DIRECTIONS FOR THIS TASK
Continue the passage on the fine press books bound by Daniel Kelm at Princeton University Library, picking up after its last entry.

PAGE EXCERPT
Princeton University Library is fortunate to have nine fine press books bound by Daniel Kelm:

Claire Owen, Gabriel’s family (Philadelphia: Turtle Island Press, 1992). Graphic Arts Collection Z232.T87 O93
“Claire Owen wrote the story and etched the plates … The design … was a collaboration between Owen and Daniel Tucker. The book was set in Baskerville type, with Centaur used for the titles … The type and the plates were printed letterpress by Arthur Larson at Horton Tank Graphics. The binding in Chieftan leather was designed by Daniel Tucker and completed by Daniel Kelm … at the Wide Awake Garage … fifty-two copies numbered 1/52-52/52 and four Artist’s Proofs signed I/IV-IV/IV.”

An only kid, monoprints by Mikhail Magaril ([New York City]: Kuboaa, 1998). Cotsen Children’s Library, Folios 87784
“Printed in an edition of 18 signed & numbered copies by Russell Maret at Kuboaa, New York City. The text type is Centaur, designed by Bruce Rogers, printed on Rives de Lin paper. Each copy has eleven monoprints & one matrix transfer drawing by Mikhail Magaril. The sewn-board binding was designed & executed by Daniel Kelm, with a leather spine & cover paper hand-made by Timothy Barrett, housed in a drop-spine box made by the printer.”–Colophon.

ENTRIES SUPPLIED
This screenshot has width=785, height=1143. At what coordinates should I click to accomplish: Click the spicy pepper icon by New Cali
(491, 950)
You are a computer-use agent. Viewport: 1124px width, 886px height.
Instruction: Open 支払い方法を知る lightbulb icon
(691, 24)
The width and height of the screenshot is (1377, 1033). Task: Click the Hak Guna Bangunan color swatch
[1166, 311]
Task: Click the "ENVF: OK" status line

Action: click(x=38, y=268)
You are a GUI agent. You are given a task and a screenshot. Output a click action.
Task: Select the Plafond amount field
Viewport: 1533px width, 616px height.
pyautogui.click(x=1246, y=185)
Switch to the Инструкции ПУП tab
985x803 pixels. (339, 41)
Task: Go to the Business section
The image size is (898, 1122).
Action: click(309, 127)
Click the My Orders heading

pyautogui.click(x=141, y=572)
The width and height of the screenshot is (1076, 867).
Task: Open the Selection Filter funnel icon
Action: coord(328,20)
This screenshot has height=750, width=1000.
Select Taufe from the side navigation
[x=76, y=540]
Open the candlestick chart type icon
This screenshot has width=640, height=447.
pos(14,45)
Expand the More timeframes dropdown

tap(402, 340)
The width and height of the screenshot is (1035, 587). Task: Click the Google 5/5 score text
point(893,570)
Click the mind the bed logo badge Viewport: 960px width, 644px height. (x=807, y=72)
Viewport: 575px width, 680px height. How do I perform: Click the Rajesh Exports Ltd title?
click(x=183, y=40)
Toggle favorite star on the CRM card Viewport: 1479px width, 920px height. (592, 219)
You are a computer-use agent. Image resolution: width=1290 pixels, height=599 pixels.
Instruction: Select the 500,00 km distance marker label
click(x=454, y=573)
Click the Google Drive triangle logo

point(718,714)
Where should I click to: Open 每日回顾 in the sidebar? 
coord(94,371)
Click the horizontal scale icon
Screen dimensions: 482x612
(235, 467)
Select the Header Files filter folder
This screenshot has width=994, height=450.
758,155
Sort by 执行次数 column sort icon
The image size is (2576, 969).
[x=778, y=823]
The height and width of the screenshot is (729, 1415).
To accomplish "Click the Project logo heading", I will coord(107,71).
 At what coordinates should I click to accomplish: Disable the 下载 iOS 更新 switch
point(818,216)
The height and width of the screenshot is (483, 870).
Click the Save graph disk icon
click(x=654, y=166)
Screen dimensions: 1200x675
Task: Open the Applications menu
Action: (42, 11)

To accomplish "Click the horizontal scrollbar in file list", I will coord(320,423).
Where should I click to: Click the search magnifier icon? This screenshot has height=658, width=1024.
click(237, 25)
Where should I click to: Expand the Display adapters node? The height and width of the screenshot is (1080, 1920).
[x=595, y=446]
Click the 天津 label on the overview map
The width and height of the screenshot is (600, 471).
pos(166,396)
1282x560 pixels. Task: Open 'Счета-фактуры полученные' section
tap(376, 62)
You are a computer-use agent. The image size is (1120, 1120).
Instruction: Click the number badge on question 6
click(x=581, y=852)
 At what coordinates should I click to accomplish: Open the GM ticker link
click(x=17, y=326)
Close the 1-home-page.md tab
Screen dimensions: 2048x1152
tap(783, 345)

RESPONSE FOR THIS EXERCISE
Ligoranno/Reese, The Corona palimpsest (New York: Granary, 1996). Graphic Arts Collection Oversize Z232.G75 L53q
“‘The Corona palimpsest’ takes its name from the video/book installation made by Ligorano/Reese and which debuted at the Cristinerose Gallery in New York City in October, 1995. The collages come from a variety of sources: newspapers, art history books and magazines. They were printed by Joe Elliot and Anne Noonan at Soho Letterpress. The artists hand painted the book using stencils and paste paper methods. The text paper is 120 gram Arches text laid. The stills are from the video component of the installation, printed offset on Yu-jade … Daniel Kelm bound the edition at the Wide Awake Garage”–Colophon.

Altar book for Górecki: the Symphony of sorrowful songs by Henryk Górecki; lyrics in Polish and English translation (Middletown, CT: Robin Price, Publisher, 1996). Graphic Arts Collection Oversize Z232.P95 A47q
“Inspired by the 1992 recording of Henryk Górecki’s Symphony no. 3 … The bird illustrations are from seventeenth-century copperplate engravings by Francis Willughby. Photographed by John Wareham, the illustrations were digitally adapted and made into polymer plates by Gerald Lange. The woodcut was designed and carved by Keiji Shinohara. Paul Shaw provided calligraphy of the Polish lyrics. The typefaces are Guild Samson uncial & Perpetua, printed onto hand-stained Wahon paper. Daniel Kelm provided consultation on the triptych structure; box design & construction is by Franklin Nichols Woodworking”–Colophon.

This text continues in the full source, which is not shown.